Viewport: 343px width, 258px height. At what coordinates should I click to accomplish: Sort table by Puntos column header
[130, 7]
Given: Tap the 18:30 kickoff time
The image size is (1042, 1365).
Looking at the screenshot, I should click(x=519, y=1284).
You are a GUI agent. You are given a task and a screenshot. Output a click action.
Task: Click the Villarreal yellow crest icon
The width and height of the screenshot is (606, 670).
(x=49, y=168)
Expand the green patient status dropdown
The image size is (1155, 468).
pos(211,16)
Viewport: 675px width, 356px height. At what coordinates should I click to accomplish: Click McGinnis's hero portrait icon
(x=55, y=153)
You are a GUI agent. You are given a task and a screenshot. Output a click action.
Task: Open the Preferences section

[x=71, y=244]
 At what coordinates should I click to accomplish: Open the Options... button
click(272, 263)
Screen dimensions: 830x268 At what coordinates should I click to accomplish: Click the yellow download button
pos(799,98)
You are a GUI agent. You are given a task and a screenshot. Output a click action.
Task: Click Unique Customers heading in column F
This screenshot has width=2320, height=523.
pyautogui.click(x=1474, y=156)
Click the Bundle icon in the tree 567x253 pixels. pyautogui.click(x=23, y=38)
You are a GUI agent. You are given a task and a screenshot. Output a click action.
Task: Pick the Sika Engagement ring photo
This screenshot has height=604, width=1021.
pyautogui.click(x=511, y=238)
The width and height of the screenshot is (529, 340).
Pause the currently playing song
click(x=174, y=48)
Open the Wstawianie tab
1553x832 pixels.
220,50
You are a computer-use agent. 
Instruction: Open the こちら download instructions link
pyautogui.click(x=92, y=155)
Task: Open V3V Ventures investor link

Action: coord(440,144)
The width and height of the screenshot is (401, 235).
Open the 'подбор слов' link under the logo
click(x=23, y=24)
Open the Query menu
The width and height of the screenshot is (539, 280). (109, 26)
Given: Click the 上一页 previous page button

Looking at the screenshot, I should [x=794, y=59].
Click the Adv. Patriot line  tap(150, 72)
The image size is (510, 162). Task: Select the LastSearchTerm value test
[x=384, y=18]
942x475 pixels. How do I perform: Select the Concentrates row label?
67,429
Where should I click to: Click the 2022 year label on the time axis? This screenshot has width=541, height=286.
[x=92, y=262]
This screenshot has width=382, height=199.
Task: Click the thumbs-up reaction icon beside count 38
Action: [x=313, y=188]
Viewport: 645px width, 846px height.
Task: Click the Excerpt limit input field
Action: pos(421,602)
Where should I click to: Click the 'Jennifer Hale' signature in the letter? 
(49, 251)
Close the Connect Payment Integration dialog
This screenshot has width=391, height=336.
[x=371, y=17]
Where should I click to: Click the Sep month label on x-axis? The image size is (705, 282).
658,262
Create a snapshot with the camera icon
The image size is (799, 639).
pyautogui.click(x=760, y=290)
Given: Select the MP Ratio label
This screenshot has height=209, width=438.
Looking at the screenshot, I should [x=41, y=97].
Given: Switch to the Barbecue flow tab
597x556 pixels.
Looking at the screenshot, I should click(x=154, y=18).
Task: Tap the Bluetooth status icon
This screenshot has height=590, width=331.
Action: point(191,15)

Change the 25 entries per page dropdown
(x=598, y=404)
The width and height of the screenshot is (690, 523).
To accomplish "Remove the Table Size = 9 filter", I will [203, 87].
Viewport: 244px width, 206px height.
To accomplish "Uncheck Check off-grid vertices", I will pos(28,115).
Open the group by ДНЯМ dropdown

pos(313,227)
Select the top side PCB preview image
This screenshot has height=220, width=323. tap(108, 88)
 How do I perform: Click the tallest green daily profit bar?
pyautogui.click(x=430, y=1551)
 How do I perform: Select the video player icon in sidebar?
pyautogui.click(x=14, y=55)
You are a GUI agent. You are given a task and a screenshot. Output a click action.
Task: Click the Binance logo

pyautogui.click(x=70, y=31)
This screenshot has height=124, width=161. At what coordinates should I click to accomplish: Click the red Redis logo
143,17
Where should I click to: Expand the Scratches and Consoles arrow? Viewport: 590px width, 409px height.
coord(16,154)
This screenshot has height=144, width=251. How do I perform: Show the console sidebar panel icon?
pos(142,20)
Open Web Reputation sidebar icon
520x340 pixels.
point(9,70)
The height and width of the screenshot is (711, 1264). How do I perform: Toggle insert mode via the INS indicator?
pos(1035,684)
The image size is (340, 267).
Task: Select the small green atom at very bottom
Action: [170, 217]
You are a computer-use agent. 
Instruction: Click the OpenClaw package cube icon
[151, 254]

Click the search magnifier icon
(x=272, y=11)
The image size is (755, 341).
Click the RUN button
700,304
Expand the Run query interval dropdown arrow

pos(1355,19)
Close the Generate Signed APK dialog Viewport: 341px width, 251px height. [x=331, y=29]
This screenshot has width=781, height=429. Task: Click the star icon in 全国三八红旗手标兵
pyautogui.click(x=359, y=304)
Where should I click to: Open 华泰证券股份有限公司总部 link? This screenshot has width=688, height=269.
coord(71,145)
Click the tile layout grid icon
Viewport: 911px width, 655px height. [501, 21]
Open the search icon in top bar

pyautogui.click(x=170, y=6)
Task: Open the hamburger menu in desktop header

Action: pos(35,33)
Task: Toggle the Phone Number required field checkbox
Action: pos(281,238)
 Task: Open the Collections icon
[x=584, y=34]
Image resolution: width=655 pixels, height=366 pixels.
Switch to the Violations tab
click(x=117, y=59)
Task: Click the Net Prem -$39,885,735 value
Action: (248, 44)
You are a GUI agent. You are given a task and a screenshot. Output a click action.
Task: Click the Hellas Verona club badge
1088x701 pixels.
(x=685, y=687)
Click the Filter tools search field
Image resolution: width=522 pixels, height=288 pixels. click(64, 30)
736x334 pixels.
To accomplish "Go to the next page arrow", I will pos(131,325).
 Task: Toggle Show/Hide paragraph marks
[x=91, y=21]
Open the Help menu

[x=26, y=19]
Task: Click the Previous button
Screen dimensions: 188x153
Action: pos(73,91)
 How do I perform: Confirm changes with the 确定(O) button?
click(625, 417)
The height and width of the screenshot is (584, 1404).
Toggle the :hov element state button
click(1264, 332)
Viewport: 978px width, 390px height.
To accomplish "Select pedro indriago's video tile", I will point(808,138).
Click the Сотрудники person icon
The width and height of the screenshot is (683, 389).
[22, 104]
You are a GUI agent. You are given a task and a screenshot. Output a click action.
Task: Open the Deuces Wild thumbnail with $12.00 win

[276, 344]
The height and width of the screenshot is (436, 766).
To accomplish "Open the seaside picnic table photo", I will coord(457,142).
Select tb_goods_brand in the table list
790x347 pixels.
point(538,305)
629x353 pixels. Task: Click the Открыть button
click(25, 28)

=======

» Description of the task:
Write out the material from the first line to the last, exactly.

» Output below:
Viewport: 343px width, 258px height. At what coordinates should I click to accomplish: Sort table by Puntos column header
[130, 7]
Given: Tap the 18:30 kickoff time
The image size is (1042, 1365).
Looking at the screenshot, I should click(x=519, y=1284).
You are a GUI agent. You are given a task and a screenshot. Output a click action.
Task: Click the Villarreal yellow crest icon
The width and height of the screenshot is (606, 670).
(x=49, y=168)
Expand the green patient status dropdown
The image size is (1155, 468).
pos(211,16)
Viewport: 675px width, 356px height. At what coordinates should I click to accomplish: Click McGinnis's hero portrait icon
(x=55, y=153)
You are a GUI agent. You are given a task and a screenshot. Output a click action.
Task: Open the Preferences section

[x=71, y=244]
 At what coordinates should I click to accomplish: Open the Options... button
click(272, 263)
Screen dimensions: 830x268 At what coordinates should I click to accomplish: Click the yellow download button
pos(799,98)
You are a GUI agent. You are given a task and a screenshot. Output a click action.
Task: Click Unique Customers heading in column F
This screenshot has width=2320, height=523.
pyautogui.click(x=1474, y=156)
Click the Bundle icon in the tree 567x253 pixels. pyautogui.click(x=23, y=38)
You are a GUI agent. You are given a task and a screenshot. Output a click action.
Task: Pick the Sika Engagement ring photo
This screenshot has height=604, width=1021.
pyautogui.click(x=511, y=238)
The width and height of the screenshot is (529, 340).
Pause the currently playing song
click(x=174, y=48)
Open the Wstawianie tab
1553x832 pixels.
220,50
You are a computer-use agent. 
Instruction: Open the こちら download instructions link
pyautogui.click(x=92, y=155)
Task: Open V3V Ventures investor link

Action: coord(440,144)
The width and height of the screenshot is (401, 235).
Open the 'подбор слов' link under the logo
click(x=23, y=24)
Open the Query menu
The width and height of the screenshot is (539, 280). (109, 26)
Given: Click the 上一页 previous page button

Looking at the screenshot, I should [x=794, y=59].
Click the Adv. Patriot line  tap(150, 72)
The image size is (510, 162). Task: Select the LastSearchTerm value test
[x=384, y=18]
942x475 pixels. How do I perform: Select the Concentrates row label?
67,429
Where should I click to: Click the 2022 year label on the time axis? This screenshot has width=541, height=286.
[x=92, y=262]
This screenshot has width=382, height=199.
Task: Click the thumbs-up reaction icon beside count 38
Action: [x=313, y=188]
Viewport: 645px width, 846px height.
Task: Click the Excerpt limit input field
Action: pos(421,602)
Where should I click to: Click the 'Jennifer Hale' signature in the letter? 
(49, 251)
Close the Connect Payment Integration dialog
This screenshot has width=391, height=336.
[x=371, y=17]
Where should I click to: Click the Sep month label on x-axis? The image size is (705, 282).
658,262
Create a snapshot with the camera icon
The image size is (799, 639).
pyautogui.click(x=760, y=290)
Given: Select the MP Ratio label
This screenshot has height=209, width=438.
Looking at the screenshot, I should [x=41, y=97].
Given: Switch to the Barbecue flow tab
597x556 pixels.
Looking at the screenshot, I should click(x=154, y=18).
Task: Tap the Bluetooth status icon
This screenshot has height=590, width=331.
Action: point(191,15)

Change the 25 entries per page dropdown
(x=598, y=404)
The width and height of the screenshot is (690, 523).
To accomplish "Remove the Table Size = 9 filter", I will [203, 87].
Viewport: 244px width, 206px height.
To accomplish "Uncheck Check off-grid vertices", I will pos(28,115).
Open the group by ДНЯМ dropdown

pos(313,227)
Select the top side PCB preview image
This screenshot has height=220, width=323. tap(108, 88)
 How do I perform: Click the tallest green daily profit bar?
pyautogui.click(x=430, y=1551)
 How do I perform: Select the video player icon in sidebar?
pyautogui.click(x=14, y=55)
You are a GUI agent. You are given a task and a screenshot. Output a click action.
Task: Click the Binance logo

pyautogui.click(x=70, y=31)
This screenshot has height=124, width=161. At what coordinates should I click to accomplish: Click the red Redis logo
143,17
Where should I click to: Expand the Scratches and Consoles arrow? Viewport: 590px width, 409px height.
coord(16,154)
This screenshot has height=144, width=251. How do I perform: Show the console sidebar panel icon?
pos(142,20)
Open Web Reputation sidebar icon
520x340 pixels.
point(9,70)
The height and width of the screenshot is (711, 1264). How do I perform: Toggle insert mode via the INS indicator?
pos(1035,684)
The image size is (340, 267).
Task: Select the small green atom at very bottom
Action: [170, 217]
You are a computer-use agent. 
Instruction: Click the OpenClaw package cube icon
[151, 254]

Click the search magnifier icon
(x=272, y=11)
The image size is (755, 341).
Click the RUN button
700,304
Expand the Run query interval dropdown arrow

pos(1355,19)
Close the Generate Signed APK dialog Viewport: 341px width, 251px height. [x=331, y=29]
This screenshot has width=781, height=429. Task: Click the star icon in 全国三八红旗手标兵
pyautogui.click(x=359, y=304)
Where should I click to: Open 华泰证券股份有限公司总部 link? This screenshot has width=688, height=269.
coord(71,145)
Click the tile layout grid icon
Viewport: 911px width, 655px height. [501, 21]
Open the search icon in top bar

pyautogui.click(x=170, y=6)
Task: Open the hamburger menu in desktop header

Action: pos(35,33)
Task: Toggle the Phone Number required field checkbox
Action: pos(281,238)
 Task: Open the Collections icon
[x=584, y=34]
Image resolution: width=655 pixels, height=366 pixels.
Switch to the Violations tab
click(x=117, y=59)
Task: Click the Net Prem -$39,885,735 value
Action: (248, 44)
You are a GUI agent. You are given a task and a screenshot. Output a click action.
Task: Click the Hellas Verona club badge
1088x701 pixels.
(x=685, y=687)
Click the Filter tools search field
Image resolution: width=522 pixels, height=288 pixels. click(64, 30)
736x334 pixels.
To accomplish "Go to the next page arrow", I will pos(131,325).
 Task: Toggle Show/Hide paragraph marks
[x=91, y=21]
Open the Help menu

[x=26, y=19]
Task: Click the Previous button
Screen dimensions: 188x153
Action: pos(73,91)
 How do I perform: Confirm changes with the 确定(O) button?
click(625, 417)
The height and width of the screenshot is (584, 1404).
Toggle the :hov element state button
click(1264, 332)
Viewport: 978px width, 390px height.
To accomplish "Select pedro indriago's video tile", I will point(808,138).
Click the Сотрудники person icon
The width and height of the screenshot is (683, 389).
[22, 104]
You are a GUI agent. You are given a task and a screenshot. Output a click action.
Task: Open the Deuces Wild thumbnail with $12.00 win

[276, 344]
The height and width of the screenshot is (436, 766).
To accomplish "Open the seaside picnic table photo", I will coord(457,142).
Select tb_goods_brand in the table list
790x347 pixels.
point(538,305)
629x353 pixels. Task: Click the Открыть button
click(25, 28)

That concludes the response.